What is expected is a word-for-word copy of all the entries.

RECORDS FOR THIS TASK -
□ □ □ □ □

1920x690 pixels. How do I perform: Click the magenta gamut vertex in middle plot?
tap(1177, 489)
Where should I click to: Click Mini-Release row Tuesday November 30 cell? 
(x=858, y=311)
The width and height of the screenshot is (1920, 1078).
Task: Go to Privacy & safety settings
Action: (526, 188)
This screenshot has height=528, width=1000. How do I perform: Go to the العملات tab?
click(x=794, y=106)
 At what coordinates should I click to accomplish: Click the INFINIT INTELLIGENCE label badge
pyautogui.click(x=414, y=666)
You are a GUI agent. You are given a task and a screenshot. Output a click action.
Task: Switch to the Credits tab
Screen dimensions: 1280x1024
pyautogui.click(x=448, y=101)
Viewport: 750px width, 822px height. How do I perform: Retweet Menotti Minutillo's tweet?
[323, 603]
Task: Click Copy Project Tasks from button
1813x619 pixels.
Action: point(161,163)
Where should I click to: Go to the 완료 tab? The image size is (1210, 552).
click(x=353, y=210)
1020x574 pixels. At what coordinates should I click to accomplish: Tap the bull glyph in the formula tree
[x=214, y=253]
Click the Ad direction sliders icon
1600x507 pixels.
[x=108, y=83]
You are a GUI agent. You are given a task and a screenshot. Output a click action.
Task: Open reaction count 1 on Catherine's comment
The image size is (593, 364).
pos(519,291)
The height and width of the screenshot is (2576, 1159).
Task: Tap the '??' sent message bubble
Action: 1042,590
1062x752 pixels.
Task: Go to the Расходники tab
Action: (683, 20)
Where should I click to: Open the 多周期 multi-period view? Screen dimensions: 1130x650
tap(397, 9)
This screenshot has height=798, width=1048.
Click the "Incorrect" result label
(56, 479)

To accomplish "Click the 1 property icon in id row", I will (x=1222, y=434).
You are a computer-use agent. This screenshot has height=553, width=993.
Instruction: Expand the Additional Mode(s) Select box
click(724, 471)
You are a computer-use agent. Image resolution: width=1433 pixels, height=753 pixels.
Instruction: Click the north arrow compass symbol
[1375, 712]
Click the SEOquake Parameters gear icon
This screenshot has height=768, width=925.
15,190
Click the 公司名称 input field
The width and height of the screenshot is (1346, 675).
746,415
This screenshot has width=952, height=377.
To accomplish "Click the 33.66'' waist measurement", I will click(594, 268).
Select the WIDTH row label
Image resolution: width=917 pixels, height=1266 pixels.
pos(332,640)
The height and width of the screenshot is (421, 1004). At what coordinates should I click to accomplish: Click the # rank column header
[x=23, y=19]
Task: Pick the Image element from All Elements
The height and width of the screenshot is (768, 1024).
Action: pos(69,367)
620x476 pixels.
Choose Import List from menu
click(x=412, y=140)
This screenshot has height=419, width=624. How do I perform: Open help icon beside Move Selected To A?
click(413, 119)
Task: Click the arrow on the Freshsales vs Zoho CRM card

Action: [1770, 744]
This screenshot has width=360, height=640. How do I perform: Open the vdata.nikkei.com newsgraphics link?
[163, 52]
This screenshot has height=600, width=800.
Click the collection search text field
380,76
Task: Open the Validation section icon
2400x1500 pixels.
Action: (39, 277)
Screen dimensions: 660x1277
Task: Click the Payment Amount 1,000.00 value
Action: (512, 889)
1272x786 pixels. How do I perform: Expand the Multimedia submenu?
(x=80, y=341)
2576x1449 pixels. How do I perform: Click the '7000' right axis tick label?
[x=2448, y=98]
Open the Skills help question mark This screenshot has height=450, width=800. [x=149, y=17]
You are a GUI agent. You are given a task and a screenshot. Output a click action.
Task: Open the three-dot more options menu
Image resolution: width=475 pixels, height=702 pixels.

□ □ □ □ □

ANSWER FOR THIS EXERCISE -
1920x690 pixels. How do I perform: Click the magenta gamut vertex in middle plot?
tap(1177, 489)
Where should I click to: Click Mini-Release row Tuesday November 30 cell? 
(x=858, y=311)
The width and height of the screenshot is (1920, 1078).
Task: Go to Privacy & safety settings
Action: (526, 188)
This screenshot has height=528, width=1000. How do I perform: Go to the العملات tab?
click(x=794, y=106)
 At what coordinates should I click to accomplish: Click the INFINIT INTELLIGENCE label badge
pyautogui.click(x=414, y=666)
You are a GUI agent. You are given a task and a screenshot. Output a click action.
Task: Switch to the Credits tab
Screen dimensions: 1280x1024
pyautogui.click(x=448, y=101)
Viewport: 750px width, 822px height. How do I perform: Retweet Menotti Minutillo's tweet?
[323, 603]
Task: Click Copy Project Tasks from button
1813x619 pixels.
Action: point(161,163)
Where should I click to: Go to the 완료 tab? The image size is (1210, 552).
click(x=353, y=210)
1020x574 pixels. At what coordinates should I click to accomplish: Tap the bull glyph in the formula tree
[x=214, y=253]
Click the Ad direction sliders icon
1600x507 pixels.
[x=108, y=83]
You are a GUI agent. You are given a task and a screenshot. Output a click action.
Task: Open reaction count 1 on Catherine's comment
The image size is (593, 364).
pos(519,291)
The height and width of the screenshot is (2576, 1159).
Task: Tap the '??' sent message bubble
Action: 1042,590
1062x752 pixels.
Task: Go to the Расходники tab
Action: (683, 20)
Where should I click to: Open the 多周期 multi-period view? Screen dimensions: 1130x650
tap(397, 9)
This screenshot has height=798, width=1048.
Click the "Incorrect" result label
(56, 479)

To accomplish "Click the 1 property icon in id row", I will (x=1222, y=434).
You are a computer-use agent. This screenshot has height=553, width=993.
Instruction: Expand the Additional Mode(s) Select box
click(724, 471)
You are a computer-use agent. Image resolution: width=1433 pixels, height=753 pixels.
Instruction: Click the north arrow compass symbol
[1375, 712]
Click the SEOquake Parameters gear icon
This screenshot has height=768, width=925.
15,190
Click the 公司名称 input field
The width and height of the screenshot is (1346, 675).
746,415
This screenshot has width=952, height=377.
To accomplish "Click the 33.66'' waist measurement", I will click(594, 268).
Select the WIDTH row label
Image resolution: width=917 pixels, height=1266 pixels.
pos(332,640)
The height and width of the screenshot is (421, 1004). At what coordinates should I click to accomplish: Click the # rank column header
[x=23, y=19]
Task: Pick the Image element from All Elements
The height and width of the screenshot is (768, 1024).
Action: pos(69,367)
620x476 pixels.
Choose Import List from menu
click(x=412, y=140)
This screenshot has height=419, width=624. How do I perform: Open help icon beside Move Selected To A?
click(413, 119)
Task: Click the arrow on the Freshsales vs Zoho CRM card

Action: [1770, 744]
This screenshot has width=360, height=640. How do I perform: Open the vdata.nikkei.com newsgraphics link?
[163, 52]
This screenshot has height=600, width=800.
Click the collection search text field
380,76
Task: Open the Validation section icon
2400x1500 pixels.
Action: (39, 277)
Screen dimensions: 660x1277
Task: Click the Payment Amount 1,000.00 value
Action: (512, 889)
1272x786 pixels. How do I perform: Expand the Multimedia submenu?
(x=80, y=341)
2576x1449 pixels. How do I perform: Click the '7000' right axis tick label?
[x=2448, y=98]
Open the Skills help question mark This screenshot has height=450, width=800. [x=149, y=17]
You are a GUI agent. You are given a task and a screenshot. Output a click action.
Task: Open the three-dot more options menu
Image resolution: width=475 pixels, height=702 pixels.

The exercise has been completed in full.